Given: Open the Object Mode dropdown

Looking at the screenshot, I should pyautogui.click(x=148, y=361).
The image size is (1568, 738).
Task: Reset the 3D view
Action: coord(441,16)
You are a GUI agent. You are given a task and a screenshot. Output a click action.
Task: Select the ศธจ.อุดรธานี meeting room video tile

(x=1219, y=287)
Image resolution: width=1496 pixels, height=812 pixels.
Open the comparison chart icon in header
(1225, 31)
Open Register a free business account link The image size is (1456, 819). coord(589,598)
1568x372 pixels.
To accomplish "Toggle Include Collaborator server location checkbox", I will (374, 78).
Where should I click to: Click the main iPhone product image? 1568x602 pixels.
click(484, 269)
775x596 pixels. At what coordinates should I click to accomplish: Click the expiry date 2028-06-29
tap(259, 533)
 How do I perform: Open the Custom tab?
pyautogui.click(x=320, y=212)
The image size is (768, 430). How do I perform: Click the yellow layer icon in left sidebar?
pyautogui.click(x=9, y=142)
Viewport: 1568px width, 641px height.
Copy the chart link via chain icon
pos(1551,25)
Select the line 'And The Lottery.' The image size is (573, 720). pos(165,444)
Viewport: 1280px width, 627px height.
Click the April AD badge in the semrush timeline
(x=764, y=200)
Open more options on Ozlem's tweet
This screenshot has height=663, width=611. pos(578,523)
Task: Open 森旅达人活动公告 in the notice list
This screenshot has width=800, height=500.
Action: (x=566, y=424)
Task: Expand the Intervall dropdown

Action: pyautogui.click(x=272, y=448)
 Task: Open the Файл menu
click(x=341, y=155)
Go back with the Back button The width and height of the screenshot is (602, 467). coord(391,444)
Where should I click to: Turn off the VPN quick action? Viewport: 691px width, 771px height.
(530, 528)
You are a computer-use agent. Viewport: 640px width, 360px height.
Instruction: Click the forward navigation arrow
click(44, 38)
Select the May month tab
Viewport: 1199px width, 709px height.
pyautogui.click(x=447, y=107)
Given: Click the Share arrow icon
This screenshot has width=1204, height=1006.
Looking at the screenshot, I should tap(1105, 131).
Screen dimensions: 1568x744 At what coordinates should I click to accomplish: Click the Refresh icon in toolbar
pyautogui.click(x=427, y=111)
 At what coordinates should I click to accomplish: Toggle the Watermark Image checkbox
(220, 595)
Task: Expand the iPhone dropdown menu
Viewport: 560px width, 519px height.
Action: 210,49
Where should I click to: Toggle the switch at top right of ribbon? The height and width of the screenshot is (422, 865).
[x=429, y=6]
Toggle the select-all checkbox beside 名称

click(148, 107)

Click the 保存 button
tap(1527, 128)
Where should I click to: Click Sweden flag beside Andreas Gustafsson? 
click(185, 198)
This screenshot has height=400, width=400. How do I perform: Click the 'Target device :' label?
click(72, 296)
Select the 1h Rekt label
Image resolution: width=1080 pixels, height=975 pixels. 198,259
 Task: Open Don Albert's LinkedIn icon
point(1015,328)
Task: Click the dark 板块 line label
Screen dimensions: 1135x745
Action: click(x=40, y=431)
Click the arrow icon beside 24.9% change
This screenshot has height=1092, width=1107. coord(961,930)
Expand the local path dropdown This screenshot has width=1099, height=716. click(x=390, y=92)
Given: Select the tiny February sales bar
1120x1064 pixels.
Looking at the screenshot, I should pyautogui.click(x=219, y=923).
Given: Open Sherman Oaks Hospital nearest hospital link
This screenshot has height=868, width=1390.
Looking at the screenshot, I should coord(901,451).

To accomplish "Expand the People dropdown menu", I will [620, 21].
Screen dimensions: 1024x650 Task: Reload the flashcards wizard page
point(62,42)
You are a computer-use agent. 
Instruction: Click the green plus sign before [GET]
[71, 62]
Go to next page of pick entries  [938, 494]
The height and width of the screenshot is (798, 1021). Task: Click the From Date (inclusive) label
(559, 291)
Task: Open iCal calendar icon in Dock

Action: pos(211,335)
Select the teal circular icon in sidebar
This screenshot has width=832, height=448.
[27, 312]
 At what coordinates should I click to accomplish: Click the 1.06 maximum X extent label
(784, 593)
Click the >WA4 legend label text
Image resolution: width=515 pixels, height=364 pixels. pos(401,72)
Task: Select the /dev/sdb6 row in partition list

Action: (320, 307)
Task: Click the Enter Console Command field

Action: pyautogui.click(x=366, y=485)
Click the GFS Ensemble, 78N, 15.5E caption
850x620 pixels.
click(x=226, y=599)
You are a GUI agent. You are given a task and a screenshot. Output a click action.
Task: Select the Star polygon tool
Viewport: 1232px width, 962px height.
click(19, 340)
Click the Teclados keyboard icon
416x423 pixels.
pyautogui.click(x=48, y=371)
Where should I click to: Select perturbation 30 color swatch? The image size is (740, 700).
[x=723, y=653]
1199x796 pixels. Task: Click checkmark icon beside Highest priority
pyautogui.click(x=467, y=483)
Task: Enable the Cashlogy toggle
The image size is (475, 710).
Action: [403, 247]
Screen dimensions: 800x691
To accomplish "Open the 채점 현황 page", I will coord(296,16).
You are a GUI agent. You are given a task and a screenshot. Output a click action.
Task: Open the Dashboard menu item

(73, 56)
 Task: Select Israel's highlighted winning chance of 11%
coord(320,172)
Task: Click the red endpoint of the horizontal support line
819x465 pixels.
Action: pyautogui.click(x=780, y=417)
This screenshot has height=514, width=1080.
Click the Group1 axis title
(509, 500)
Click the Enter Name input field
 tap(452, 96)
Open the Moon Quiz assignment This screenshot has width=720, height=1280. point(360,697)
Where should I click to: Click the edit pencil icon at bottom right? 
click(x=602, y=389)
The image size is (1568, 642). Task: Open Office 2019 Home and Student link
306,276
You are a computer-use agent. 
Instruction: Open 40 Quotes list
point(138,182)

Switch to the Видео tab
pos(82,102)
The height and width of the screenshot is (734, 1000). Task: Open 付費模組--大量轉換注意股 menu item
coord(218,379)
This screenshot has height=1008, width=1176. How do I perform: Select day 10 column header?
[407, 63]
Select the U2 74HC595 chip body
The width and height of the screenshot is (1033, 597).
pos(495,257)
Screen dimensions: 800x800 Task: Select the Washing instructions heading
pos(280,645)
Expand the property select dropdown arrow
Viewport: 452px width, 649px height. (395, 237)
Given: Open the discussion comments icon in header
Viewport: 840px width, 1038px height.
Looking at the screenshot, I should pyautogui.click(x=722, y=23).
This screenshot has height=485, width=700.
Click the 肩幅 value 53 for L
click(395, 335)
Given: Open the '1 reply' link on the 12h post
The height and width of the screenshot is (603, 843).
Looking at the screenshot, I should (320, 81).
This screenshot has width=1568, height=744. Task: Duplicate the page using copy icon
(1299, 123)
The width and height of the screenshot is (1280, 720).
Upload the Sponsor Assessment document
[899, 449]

-- Directions for this task --
In these records, tally the lines that contain the string "will", and give only the result.

-- Written answer --
3